**WHAT IS BEING ASKED:** Condense the paragraph of the Sherifo page that begins "In September 2001" into a short bulleted list that keeps its main facts.

**PASSAGE SHOWN:**

----------------

Minister of Foreign Affairs of Eritrea
- In office 1993–1994
- Preceded by: Mohammed Said Bareh
- Succeeded by: Petros Solomon

2nd Minister of Local Government of Eritrea^{1}
- In office 2000–2001
- Preceded by: Ali Said Abdella

Personal details
- Born: 1948 Southern Region, British Military Administration of Eritrea
- Died: December 2003 (unconfirmed)
- Political party: PFDJ
- ^{1}Ministry was renamed from Ministry of Internal Affairs.

= Mahmoud Ahmed Sherifo =

Eritrean Diplomat

Mahmoud Ahmed Sherifo (born 1948, possibly died December 2003), commonly known simply as Sherifo, was an Eritrean politician. He joined the Eritrean Liberation Front in 1967. He was an independent activist during Eritrea's war of independence from Ethiopia. Post-independence, he served in various capacities as Minister of Foreign Affairs and Minister of Local Government.

In September 2001 he was detained indefinitely along with other politicians who were known as the G-15, a group which opposed the rule of Eritrean president Isaias Afewerki. Mahmud along with 10 other ministers were arrested by the ruling front and detained in unknown location ever since. The ministers were critical of the president and called for implementation of the Constitution in an open letter. Amnesty International has named him a prisoner of conscience and called for his immediate release in 2011.

----------------

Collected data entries
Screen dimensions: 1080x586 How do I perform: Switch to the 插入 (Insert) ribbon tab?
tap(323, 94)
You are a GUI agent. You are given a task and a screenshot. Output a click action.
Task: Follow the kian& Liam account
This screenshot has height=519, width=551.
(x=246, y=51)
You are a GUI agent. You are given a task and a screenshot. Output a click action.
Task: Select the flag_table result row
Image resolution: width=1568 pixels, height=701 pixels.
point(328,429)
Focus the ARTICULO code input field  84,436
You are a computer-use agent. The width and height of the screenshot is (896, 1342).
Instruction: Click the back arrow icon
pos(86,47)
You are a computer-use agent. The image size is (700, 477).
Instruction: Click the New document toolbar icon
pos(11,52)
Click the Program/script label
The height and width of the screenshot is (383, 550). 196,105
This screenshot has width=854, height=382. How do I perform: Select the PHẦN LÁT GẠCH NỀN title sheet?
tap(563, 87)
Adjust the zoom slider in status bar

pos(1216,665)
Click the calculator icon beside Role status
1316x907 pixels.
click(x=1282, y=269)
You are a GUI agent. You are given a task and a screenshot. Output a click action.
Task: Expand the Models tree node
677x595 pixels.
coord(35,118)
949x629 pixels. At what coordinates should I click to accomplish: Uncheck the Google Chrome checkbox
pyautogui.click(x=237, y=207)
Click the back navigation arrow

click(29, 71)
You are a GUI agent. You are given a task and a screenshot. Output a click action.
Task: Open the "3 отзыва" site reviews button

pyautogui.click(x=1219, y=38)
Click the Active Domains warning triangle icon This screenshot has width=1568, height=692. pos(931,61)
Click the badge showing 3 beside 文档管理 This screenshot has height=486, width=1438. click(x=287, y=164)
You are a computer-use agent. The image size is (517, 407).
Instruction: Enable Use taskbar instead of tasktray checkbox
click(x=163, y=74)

----------------

**RESULT OF THE EXERCISE:**
- Detained indefinitely in September 2001 with other politicians known as the G-15, a group opposed to the rule of President Isaias Afewerki.
- Arrested by the ruling front along with 10 other ministers and held in an unknown location ever since.
- The ministers had criticized the president and, in an open letter, called for implementation of the Constitution.
- In 2011 Amnesty International named him a prisoner of conscience and called for his immediate release.